Ronald Zehrfeld en El caso Fritz Bauer

La película El caso Fritz Bauer recrea las dificultades del fiscal general alemán por procesar a nazis en los cincuenta. Planteada como un drama histórico de serie negra, se ha convertido en un fenómeno en Alemania.

Hay que admirar la determinación del cine alemán por rastrear su historia reciente. A pesar de las conciencias castigadas -o precisamente por eso-, no hay capítulo histórico del siglo XX, por siniestro o brumoso que sea, que no se atreva a llevar a la pantalla. En ocasiones los resultados generan el efecto inverso al buscado, banalizando la abyección moral del drama, pero en otras han puesto el dedo en la llaga. De cara al gran público, todo empezó con La vida de los otros (2006), esa mirada impudorosa y autocrítica a los espionajes de la Stasi en una cinematografía que, según Christian Petzold (autor de las memorables Barbara y Phoenix), "solo hace películas sobre los nazis o sobre la Stasi". El caso Fritz Bauer, de Lars Kraume, no es una excepción.

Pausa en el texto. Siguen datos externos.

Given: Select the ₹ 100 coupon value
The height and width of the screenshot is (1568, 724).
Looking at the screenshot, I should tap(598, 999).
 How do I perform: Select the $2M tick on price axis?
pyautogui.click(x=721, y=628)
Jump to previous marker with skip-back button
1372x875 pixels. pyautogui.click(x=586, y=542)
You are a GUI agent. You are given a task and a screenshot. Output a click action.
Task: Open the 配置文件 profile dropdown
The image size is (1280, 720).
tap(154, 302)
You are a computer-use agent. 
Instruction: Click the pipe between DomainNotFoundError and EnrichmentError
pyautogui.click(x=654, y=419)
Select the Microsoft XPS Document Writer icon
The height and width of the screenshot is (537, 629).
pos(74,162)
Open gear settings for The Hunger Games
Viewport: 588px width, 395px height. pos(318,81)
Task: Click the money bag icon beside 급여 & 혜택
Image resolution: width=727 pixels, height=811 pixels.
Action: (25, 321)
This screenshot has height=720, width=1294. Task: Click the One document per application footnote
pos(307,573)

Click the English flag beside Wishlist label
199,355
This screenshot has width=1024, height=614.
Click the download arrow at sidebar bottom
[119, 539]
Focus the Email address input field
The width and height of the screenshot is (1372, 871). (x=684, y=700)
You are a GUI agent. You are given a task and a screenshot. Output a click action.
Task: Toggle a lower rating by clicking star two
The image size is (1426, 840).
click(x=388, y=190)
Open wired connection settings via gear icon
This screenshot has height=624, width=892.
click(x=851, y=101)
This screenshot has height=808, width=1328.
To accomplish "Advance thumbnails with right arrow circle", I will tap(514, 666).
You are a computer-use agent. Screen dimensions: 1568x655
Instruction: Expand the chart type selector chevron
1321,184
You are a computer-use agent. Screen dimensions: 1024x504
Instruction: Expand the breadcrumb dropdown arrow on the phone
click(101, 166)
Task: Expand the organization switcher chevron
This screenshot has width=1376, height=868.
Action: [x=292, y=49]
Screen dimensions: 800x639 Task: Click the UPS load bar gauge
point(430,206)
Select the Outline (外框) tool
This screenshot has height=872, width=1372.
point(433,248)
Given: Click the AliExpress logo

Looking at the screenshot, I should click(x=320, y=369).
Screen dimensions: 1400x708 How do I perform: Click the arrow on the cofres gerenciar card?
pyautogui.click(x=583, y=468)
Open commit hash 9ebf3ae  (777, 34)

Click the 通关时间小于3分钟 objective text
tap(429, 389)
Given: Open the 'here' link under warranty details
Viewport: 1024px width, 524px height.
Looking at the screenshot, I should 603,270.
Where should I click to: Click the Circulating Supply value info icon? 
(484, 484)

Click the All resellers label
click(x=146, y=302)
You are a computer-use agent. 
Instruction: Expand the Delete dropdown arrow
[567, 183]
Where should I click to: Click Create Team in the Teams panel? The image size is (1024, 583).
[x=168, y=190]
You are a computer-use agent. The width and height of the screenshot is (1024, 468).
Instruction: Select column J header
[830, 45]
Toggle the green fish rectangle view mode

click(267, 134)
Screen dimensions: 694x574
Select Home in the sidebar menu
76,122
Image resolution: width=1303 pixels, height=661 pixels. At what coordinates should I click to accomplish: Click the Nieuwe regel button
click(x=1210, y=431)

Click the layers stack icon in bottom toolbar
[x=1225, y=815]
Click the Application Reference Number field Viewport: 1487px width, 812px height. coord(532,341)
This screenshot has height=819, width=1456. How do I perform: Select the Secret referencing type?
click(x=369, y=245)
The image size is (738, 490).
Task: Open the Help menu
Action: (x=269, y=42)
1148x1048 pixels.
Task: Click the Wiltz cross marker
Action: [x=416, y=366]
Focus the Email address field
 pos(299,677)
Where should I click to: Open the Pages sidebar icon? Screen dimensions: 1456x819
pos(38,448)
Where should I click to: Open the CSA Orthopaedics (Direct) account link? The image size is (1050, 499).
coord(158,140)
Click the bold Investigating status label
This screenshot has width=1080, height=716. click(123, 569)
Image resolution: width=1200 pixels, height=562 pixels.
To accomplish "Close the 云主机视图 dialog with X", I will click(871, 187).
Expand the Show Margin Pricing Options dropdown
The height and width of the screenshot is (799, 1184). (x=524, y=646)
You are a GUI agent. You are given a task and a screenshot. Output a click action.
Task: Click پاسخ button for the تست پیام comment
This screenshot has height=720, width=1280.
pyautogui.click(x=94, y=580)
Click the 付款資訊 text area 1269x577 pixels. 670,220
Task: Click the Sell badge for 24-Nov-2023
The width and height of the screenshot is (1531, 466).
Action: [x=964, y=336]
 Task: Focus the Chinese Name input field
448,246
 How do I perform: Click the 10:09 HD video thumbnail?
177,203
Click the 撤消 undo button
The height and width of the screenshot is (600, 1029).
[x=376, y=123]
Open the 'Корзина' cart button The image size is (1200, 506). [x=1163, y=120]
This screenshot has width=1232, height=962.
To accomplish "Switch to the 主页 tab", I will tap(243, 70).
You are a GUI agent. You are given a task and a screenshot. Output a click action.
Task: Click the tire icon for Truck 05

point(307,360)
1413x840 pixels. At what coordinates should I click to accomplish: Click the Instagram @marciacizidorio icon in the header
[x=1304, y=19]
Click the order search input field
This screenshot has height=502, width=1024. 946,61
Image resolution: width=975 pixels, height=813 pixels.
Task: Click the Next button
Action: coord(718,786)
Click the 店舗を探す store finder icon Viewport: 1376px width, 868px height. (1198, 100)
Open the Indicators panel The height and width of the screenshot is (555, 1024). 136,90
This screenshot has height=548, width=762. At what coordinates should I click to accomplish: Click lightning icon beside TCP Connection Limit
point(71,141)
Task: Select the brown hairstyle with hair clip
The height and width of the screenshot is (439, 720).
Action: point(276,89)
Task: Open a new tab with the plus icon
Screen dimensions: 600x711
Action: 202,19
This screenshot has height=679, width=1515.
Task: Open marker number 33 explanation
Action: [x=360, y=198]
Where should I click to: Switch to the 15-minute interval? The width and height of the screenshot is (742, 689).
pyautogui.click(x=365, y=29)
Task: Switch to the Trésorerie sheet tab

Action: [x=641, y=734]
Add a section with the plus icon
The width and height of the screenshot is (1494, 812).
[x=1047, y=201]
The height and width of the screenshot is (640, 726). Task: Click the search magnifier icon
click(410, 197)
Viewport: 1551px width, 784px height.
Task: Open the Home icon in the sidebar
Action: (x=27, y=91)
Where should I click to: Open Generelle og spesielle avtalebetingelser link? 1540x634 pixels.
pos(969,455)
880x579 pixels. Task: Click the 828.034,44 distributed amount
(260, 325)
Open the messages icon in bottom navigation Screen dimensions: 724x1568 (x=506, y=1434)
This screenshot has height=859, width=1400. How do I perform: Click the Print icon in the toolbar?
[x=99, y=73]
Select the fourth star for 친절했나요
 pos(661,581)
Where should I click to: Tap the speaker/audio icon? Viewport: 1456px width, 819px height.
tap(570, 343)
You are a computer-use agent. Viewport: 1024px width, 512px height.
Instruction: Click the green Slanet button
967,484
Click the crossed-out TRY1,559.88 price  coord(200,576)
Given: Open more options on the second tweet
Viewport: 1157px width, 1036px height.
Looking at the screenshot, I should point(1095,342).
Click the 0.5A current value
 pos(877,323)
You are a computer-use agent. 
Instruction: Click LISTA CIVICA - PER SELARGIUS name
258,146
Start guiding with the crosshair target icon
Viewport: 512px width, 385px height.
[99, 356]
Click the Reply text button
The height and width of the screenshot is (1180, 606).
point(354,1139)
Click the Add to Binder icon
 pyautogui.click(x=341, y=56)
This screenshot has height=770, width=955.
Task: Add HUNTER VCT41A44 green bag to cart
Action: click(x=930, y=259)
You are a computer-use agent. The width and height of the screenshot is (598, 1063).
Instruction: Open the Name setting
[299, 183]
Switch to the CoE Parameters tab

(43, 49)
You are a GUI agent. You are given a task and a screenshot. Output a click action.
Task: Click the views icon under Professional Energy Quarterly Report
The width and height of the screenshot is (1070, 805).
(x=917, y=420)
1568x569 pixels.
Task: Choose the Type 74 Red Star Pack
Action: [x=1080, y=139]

En cierto modo, el incansable periplo del Fiscal General alemán para que los nazis fueran juzgados y encarcelados por sus crímenes encuentra su paralelismo, precisamente, en la misión justiciera y de pedagogía histórica que enarbola gran parte de la producción cinematográfica germana. La historia de Friz Bauer, que abrió el camino a los procesos de Auschwitz, merecía ser llevada al cine. Y el gran acierto de este drama es que, mientras se muestra escrupuloso con las contingencias históricas, no solo se toma las licencias necesarias para envolverse en los ropajes de un thriller noir, sino que pone en el centro del relato una prodigiosa encarnación, la del actor Burghart Klaußner en la piel del socialista, judío y homosexual Fritz Bauer.



El filme nos traslada a la República Federal alemana de finales de los cincuenta y principios de los sesenta, donde las instituciones estatales todavía están pobladas por exmandos nazis y ninguno de ellos se muestra dispuesto a exponer públicamente su pasado criminal. Cualquier intento por saldar deudas poéticas con el horror encuentra resistencias gubernamentales en una Alemania que no puede dar signos de flaqueza ni de autoindulgencia frente a la amenaza comunista. Trabajando en semejante entorno, nuestro héroe acusador se plantea cometer alta traición informando al Mosad israelí del paradero de Adolf Eichmann, responsable directo de la solución final nazi, y prófugo en Buenos Aires bajo el nombre Ricardo Klement.



Traicionar es salvar

"A veces, la única manera de salvar a tu país es traicionarlo", reza el slogan promocional del filme. En ese tortuoso proceso se instala el retrato de la lucha de un hombre contra la cultura del olvido en una RFA de economía próspera que no duda en cobijar a los responsables de la Shoah. Mientras el guión dispone una partida de ajedrez que acontece al dictado de investigaciones confidenciales y todo tipo de traiciones y amenazas, la puesta en escena, aunque arrastre su presunto origen televisivo, se beneficia de una subtrama ficcional que aglutina varios lugares comunes del noir histórico, como la mujer fatal (Laura Tonke), los prostíbulos con luces de neón, la lluvia incesante, las conversaciones en coches y los callejos sin salida. Su grado de estilización y perturbación no está a la altura de Phoenix, película a la que automáticamente remite el actor Ronald Zehrfeld, pero sí aporta una atmósfera envolvente al drama.



El caso Fritz Bauer tiene el valor de no ocultar las vergüenzas ni hurtar nombres y direcciones, de modo que las sinergias filonazis alcanzan al canciller Konrad Adenauer o a la empresa Mercedez-Benz, que dio trabajo a múltiples cargos nazis durante la posguerra. Las investigaciones nunca aclararon la muerte de Bauer en la bañera, archivada oficialmente como un suicidio, pero la inteligencia del filme, cuya primera escena anida las especulaciones alrededor de su muerte, nos recuerda que el último crimen nazi aún está impune. No será una gran película, pero desde luego es importante.